一部のユーザーは更新プログラムをインストールできないと報告し、インストールに成功したユーザーからはインターネット関連の不具合が報告されたという。
インストール失敗の報告が相次ぐ、更新プログラム「KB5089549」
KB5089549は5月12日にリリースされた最新のセキュリティ更新プログラムだ。深刻度が緊急(Critical)に分類されている脆弱性の修正を含み、すべてのWindows 11ユーザーにインストールすることが推奨されている。
報告された失敗の内容やエラーコードは同一ではない。ただし、再起動後に問題に遭遇しているケースが多く、何らかの共通点が存在する可能性がある。
Redditにはインストールに失敗した複数のユーザーから報告が寄せられ、Microsoftへの不満を示すユーザーもみられる(参考:2026-05 Security Update (KB5089549) (26200.8457) - Another failed installation : r/WindowsUpdate)。
筆者はKB5089549を複数台のPCにインストールし、これまでのところエラーには遭遇していない。
Redditの投稿には失敗の原因としてEFIブートパーティションの容量不足を主張し、不要なファイルの削除または容量の拡大で解決可能としているものがある。この主張の真偽は定かでないが、EFIブートパーティションの操作はリスクが高く、失敗するとシステムを起動できなくなる恐れがあるため、この作業の実施は推奨されない。
更新後にネット速度低下の報告も
KB5089549のインストールに成功したユーザーからは、インターネット関連の不具合が報告された。インターネット接続速度が低下し、Webブラウジングおよびアプリのアクセスに大きな影響が出たとしている。
この報告に対しては、独立アドバイザーから解決策が示されている。ネットワーク関連の設定を確認し、ネットワークアダプターを含むすべての設定をデフォルトに戻す提案で、2つのコマンドを実行すると回復する可能性があるという。Neowinも本件については他に報告がないとし、設定に問題がある可能性を指摘している。
なお、報告者はNeowinが記事を掲載した翌日、システムの復元を実施したと投稿。
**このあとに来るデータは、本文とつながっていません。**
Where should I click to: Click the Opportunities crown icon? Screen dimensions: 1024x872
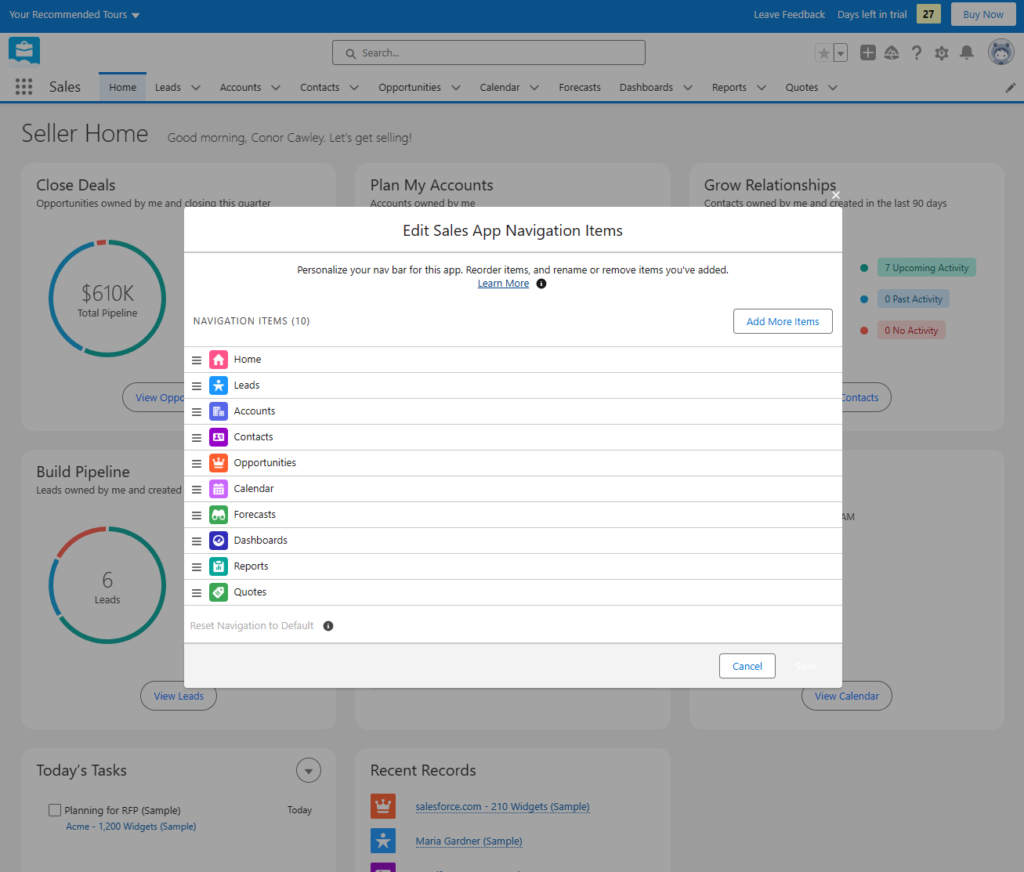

システムを更新プログラムのインストール前に戻したが回復しなかったと述べている。
この報告が事実であれば、原因は更新プログラム以外に存在することになる。更新プログラムが引き金になった可能性は否定できないが、根本的な原因はネットワークインフラおよびその設定にあるとみられる。
Microsoftは問題を認識していない可能性
本稿執筆時点までにこれら不具合に関するMicrosoftの発表は確認されていない。Neowinは「Microsoftは問題を把握していないようです」と述べ、不具合の報告件数が少ない可能性を伝えている。
この不具合に遭遇し、複数回インストールを試みても失敗を繰り返すようであれば、設定アプリの「Windows Update」から更新を一時停止することができる。また、この画面には失敗時のエラーコードなどが表示されており、その情報を頼りに調査を実施するか、またはMicrosoftに問い合わせることが推奨される。